Let's have a look at the following example, where the developers strived for higher rankings in search engines. They decided to use only headings on level 1 and just override some visual attributes for lower levels:
.h2 {
font-size: 17px;
}
<h1>
My hobbies
</h1>
<h1 class="h2">
Dancing
</h1>
<h1 class="h2">
Playing soccer
</h1>
In this case, while visual presentation may still look like proper headings, screen readers will only announce headings on level 1! Again, the provided information is not identical: screen reader users will have trouble to relate the different headings to each other properly. More precisely: again, they won't know that dancing and playing soccer are meant to be hobbies.
Needless to say that today's search engines know about such trickeries and penalise them.
Invalid syntax
Human languages have pretty strict sets of rules to create well-formed sentences. Computer languages have even stricter rule sets: this is called "syntax". Most computer languages are extremely strict, especially programming languages: if the syntax of a piece of code is not 100% valid, the computer will not understand it.
Being an implementation of "eXtensible Markup Language" (XML), HTML also has very strict rules. But because HTML is a markup language, and they are much easier to understand by computers than programming language. Alas, web browsers are capable of fixing a lot of typical syntax problems in HTML code, and as such are pretty forgiving with invalid HTML syntax. This in general is a good thing - and one of the basic fundamentals of the internet, as it allows everybody (including non-professionals) to participate in the worldwide exchange of knowledge.
For example, the following table is coded extremely bad:
<table border=1>
<td>Apples
<td>Pears
<tr>
<td>Carots
<td>Potatoes
- There is no
<tr>
tag for the first row - All closing tags are missing
- The value of
border
has no quotes
However, most browsers still visually render it correctly.
When inspecting the DOM, it is evident that the browser internally tried to fix the bad structure: all closing tags are there, the border width of 1
could be parsed successfully without quotes, and even an additional <tbody>
element was added (which is optional here).
Still, HTML is a very strict standard and must be coded correctly to be truly valid. And because invalid syntax usually leads to missing or incorrect semantics, screen readers are much more dependent on valid HTML code. So mistakes like the ones above often lead to big problems.
Conclusion: semantics over presentation!
The example above is artificial and does not have any real content, so it may not seem very drastic. But real websites often feel like an unmitigated mess (or a textual tapeworm) to screen reader users because of missing or wrong semantics and invalid syntax.

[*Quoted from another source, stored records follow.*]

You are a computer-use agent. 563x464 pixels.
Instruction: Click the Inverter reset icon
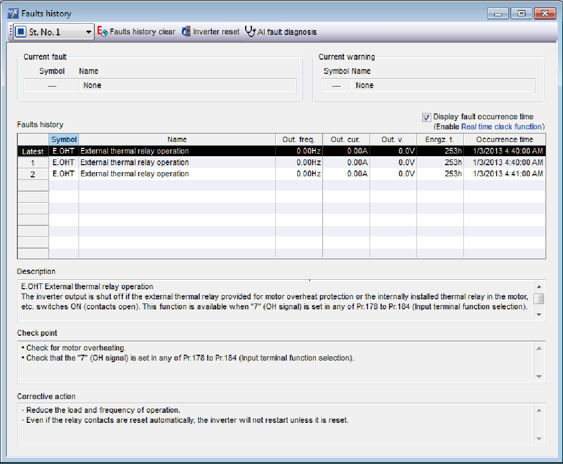(x=186, y=32)
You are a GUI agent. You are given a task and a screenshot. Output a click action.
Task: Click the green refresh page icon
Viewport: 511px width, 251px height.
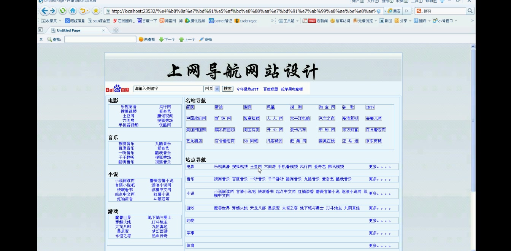tap(62, 11)
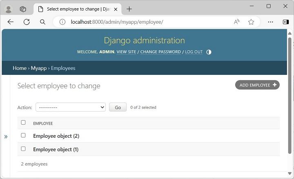Toggle the light/dark theme icon

209,52
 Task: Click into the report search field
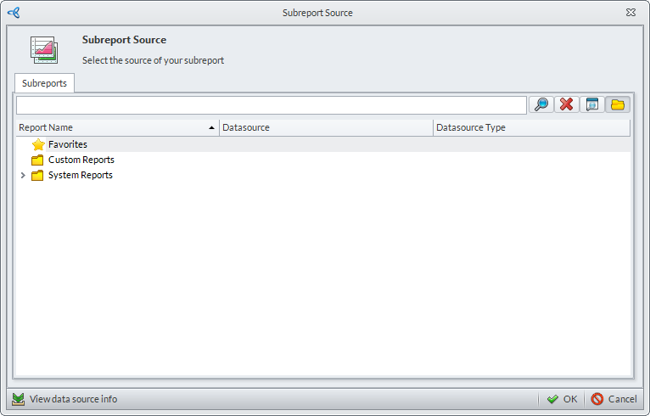point(272,104)
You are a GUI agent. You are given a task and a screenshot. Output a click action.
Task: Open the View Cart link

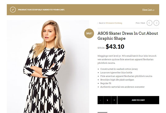148,10
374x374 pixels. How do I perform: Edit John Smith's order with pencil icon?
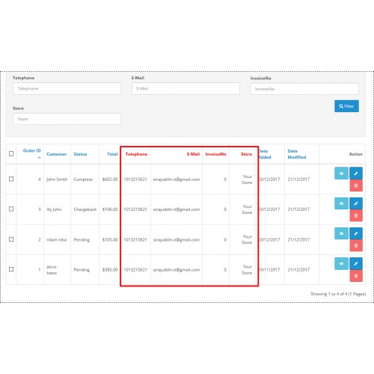(356, 174)
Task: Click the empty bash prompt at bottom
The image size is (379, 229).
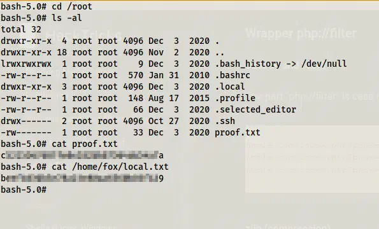Action: pyautogui.click(x=24, y=190)
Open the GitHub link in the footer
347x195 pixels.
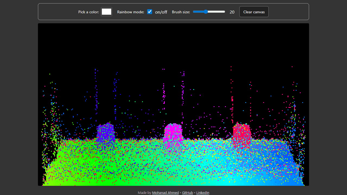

In addition to this, proper semantics allow the user to navigate content quickly. For example by skipping the current list of links, or by jumping from heading to heading to get an overview of the webpage's contents. This provides the opportunity to choose which content should be digested, improving the general user experience a lot.
So to create accessible websites, it is highest priority to provide correct semantics, while presentation always has lower priority. Please live with that.
By the way, there are a lot of automated test tools that help preventing many of the problems described above, for example TotalValidator.